Wow. Just....... Wow. This was perhaps the best book I've read in YEARS. I am currently a STEM student about to enter grad school, and I swear, this is EXACTLY the book I needed to read at this point in my life. If my loved ones wish to understand me, they only need to read the annotations in my copy of Lab Girl.

Jahren writes with sublime devotion to the natural world that she and I both love. Her way of seeing the world... Her scientific mindset that, despite all sense of self-preservation, she can never turn off... Her stories of struggle and stress and the endless clawing fight to the top of the pile... And the love, the pure undiluted passion for her craft. Every word of this book resonated with me to my core. 

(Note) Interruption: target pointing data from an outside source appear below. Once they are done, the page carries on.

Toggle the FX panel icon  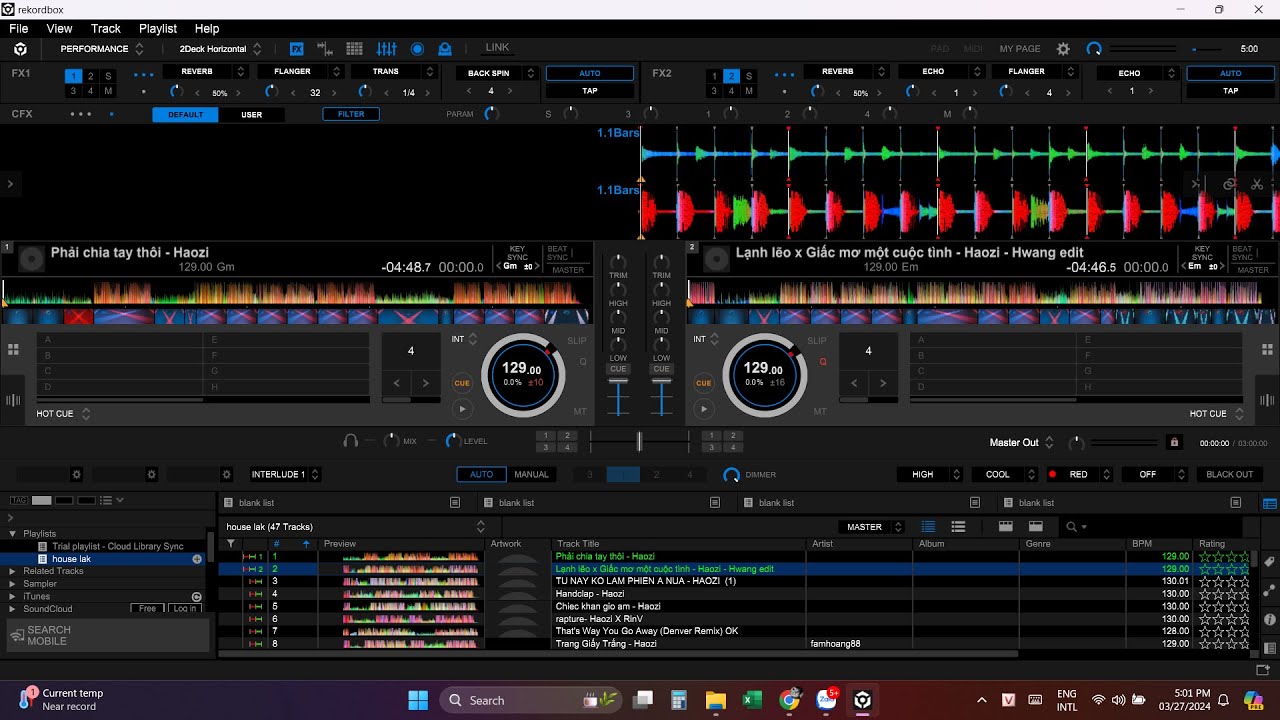pyautogui.click(x=297, y=49)
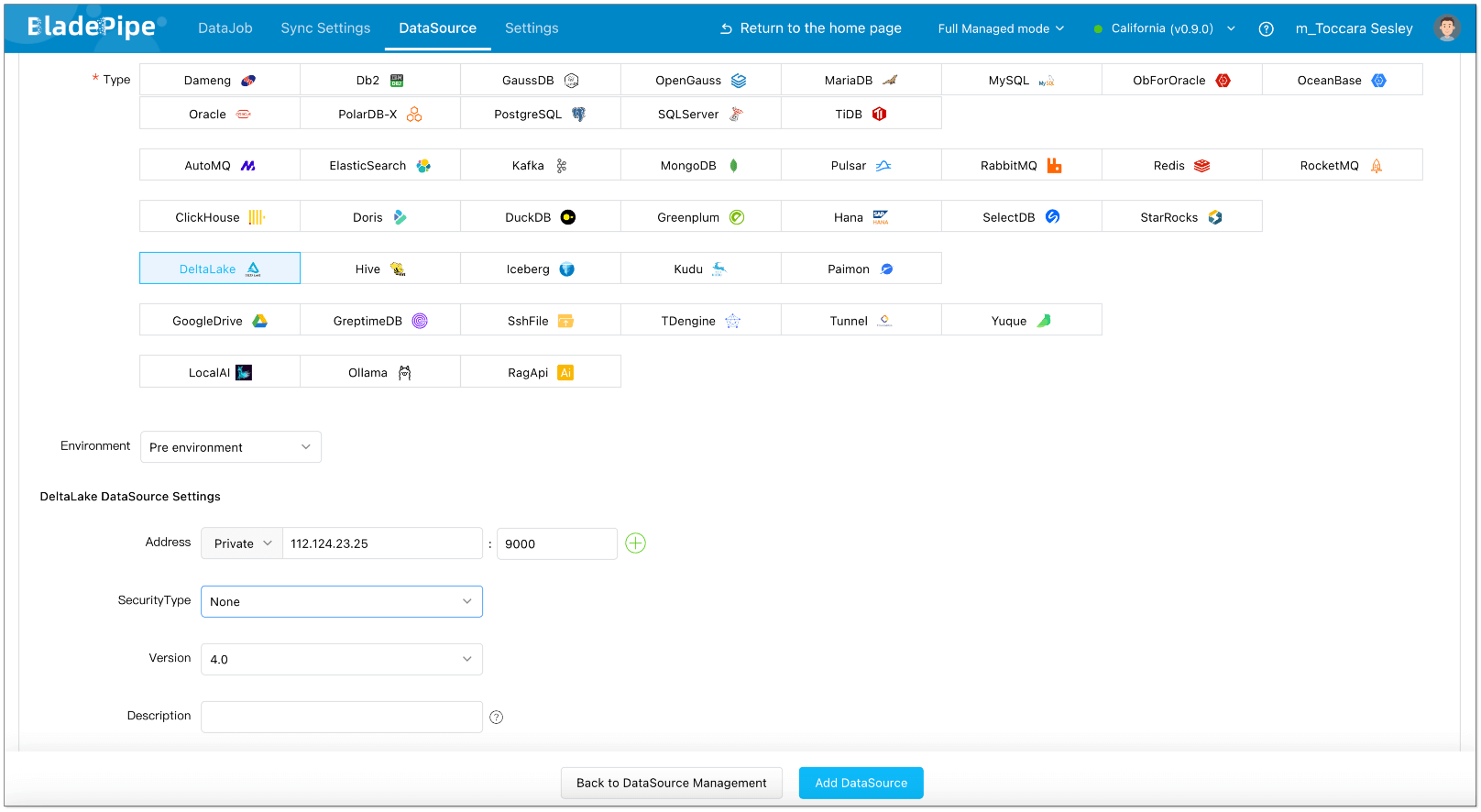Click the Redis stacked layers icon
The height and width of the screenshot is (812, 1481).
pyautogui.click(x=1201, y=166)
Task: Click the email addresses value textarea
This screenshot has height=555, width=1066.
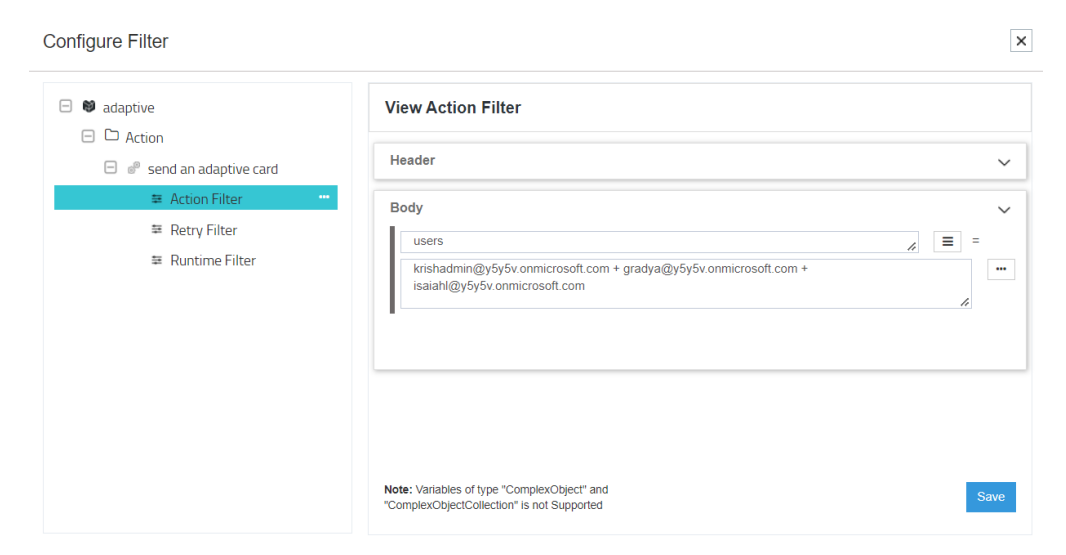Action: [685, 284]
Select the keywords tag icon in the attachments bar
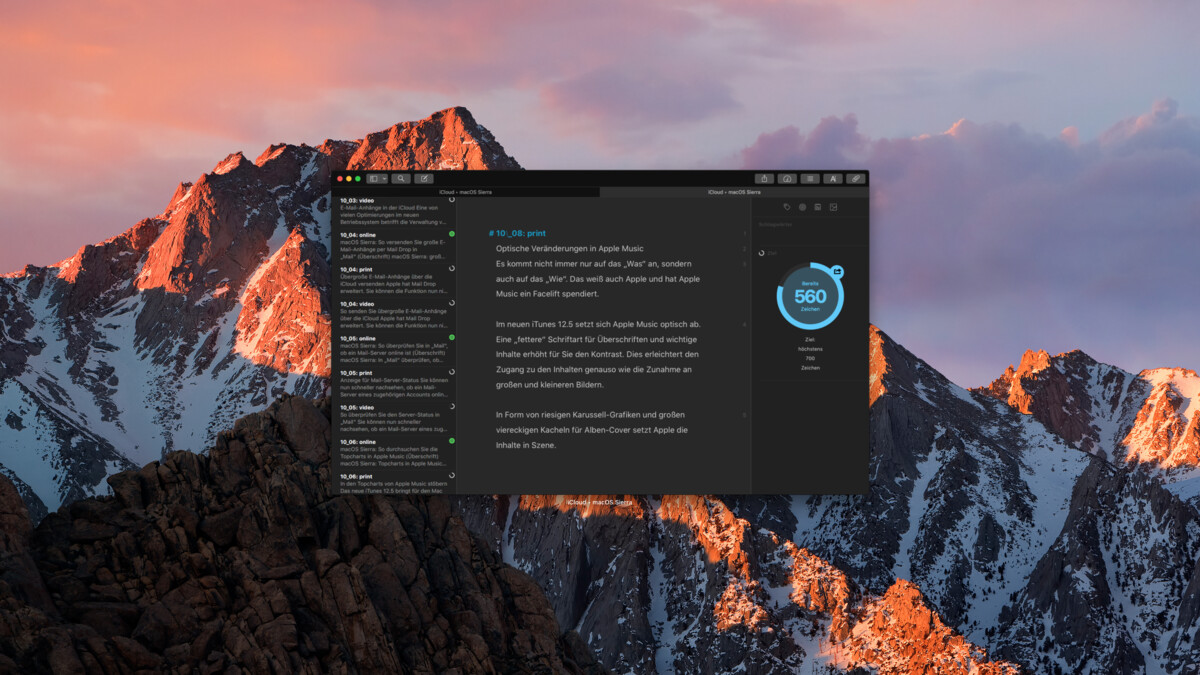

Over and over I found myself moved to tears because the challenges she faced were the same ones I'm facing every day as an incoming graduate student. Her words scared me, and comforted me, and showed me exactly the kind of scientist I want to be one day. I am comforted by the fact that she has "made it" through this line of work alive, despite all the hardships she's faced. Reading this book has assured me that there is a future for me in my field. I cannot express how much this book has moved me. 

As soon as I finished it, I wanted to start over again right back at the beginning. I wish I could sit down with Jahren and listen to a thousand more stories from her career as a scientist. I wish I could work in her lab for a day; heck, I wish I could meet the ever-eccentric Bill! I could read hours upon hours of her exploits and scientific pursuits. Jahren illustrates the world of science so vividly, so affectionately, that her love is infectious. Wherever they are (probably in the Jahren lab), I hope she and Bill doing well.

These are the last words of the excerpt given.